++++ SUPPLIED PASSAGE ++++

The study not only brought hope to cancer patients, but to oncologists looking for more effective treatment options. The study also earned Prof. Gareth Thomas of the University of Southampton in the United Kingdom a Small Molecule Drug Discovery grant from Cancer Research UK to develop clinical strategy for GKT831 in oncology. The title of the two-year grant is “Targeting cancer-associated fibroblasts via NOX1/4 inhibition: adjunctive therapy for oral cancer treatment.” The grant amount is undisclosed.
 
“Fibroblasts (CAFs) have been shown to protect tumor cells from chemotherapy and are also involved in tumor immune evasion,” senior author Thomas says. “In this grant, we will be examining whether we can improve response rates to standard-of-care chemotherapy (cisplatin, 5FU) and immunotherapy (anti-PD1), and anti-tumor vaccination in murine syngeneic oral cancer models by combining these therapies with GK831 to simultaneously target the CAF population.”

++++

**PROBLEM REQUIREMENTS:** Copy word for word the part of the GKT831 grant passage from "The study not" up to and including "amount is undisclosed.". Rely only on the passage about the GKT831 cancer grant.

++++ DATA ++++

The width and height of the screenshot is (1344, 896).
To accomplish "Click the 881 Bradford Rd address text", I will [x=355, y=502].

++++
++++ DATA ++++

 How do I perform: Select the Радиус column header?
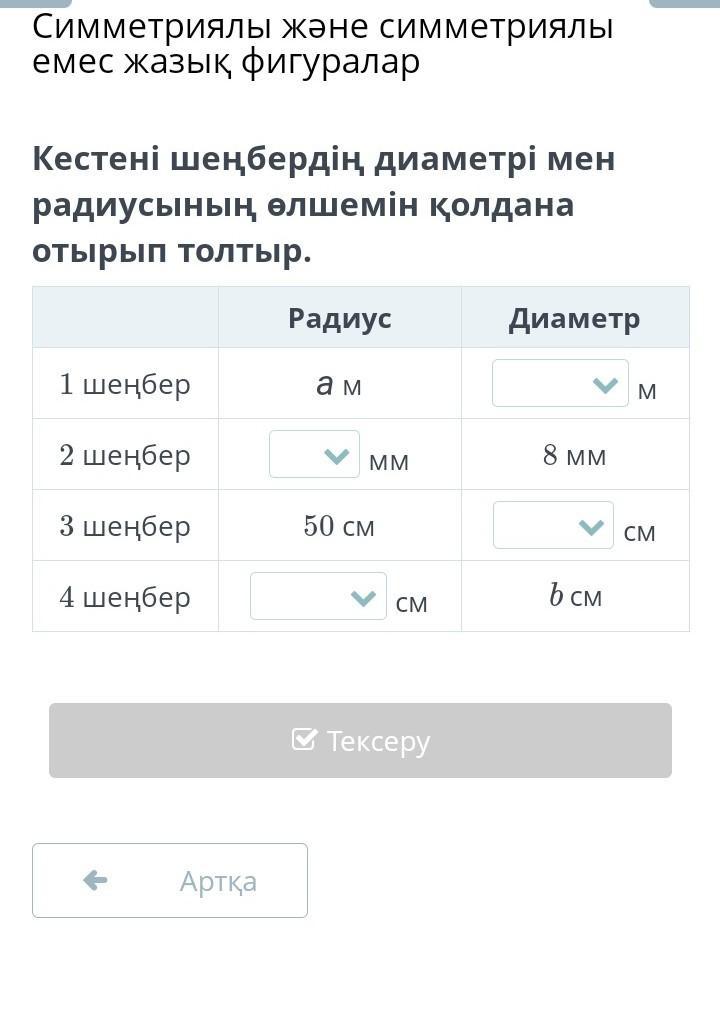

++++

**RESULT:**
The study not only brought hope to cancer patients, but to oncologists looking for more effective treatment options. The study also earned Prof. Gareth Thomas of the University of Southampton in the United Kingdom a Small Molecule Drug Discovery grant from Cancer Research UK to develop clinical strategy for GKT831 in oncology. The title of the two-year grant is “Targeting cancer-associated fibroblasts via NOX1/4 inhibition: adjunctive therapy for oral cancer treatment.” The grant amount is undisclosed.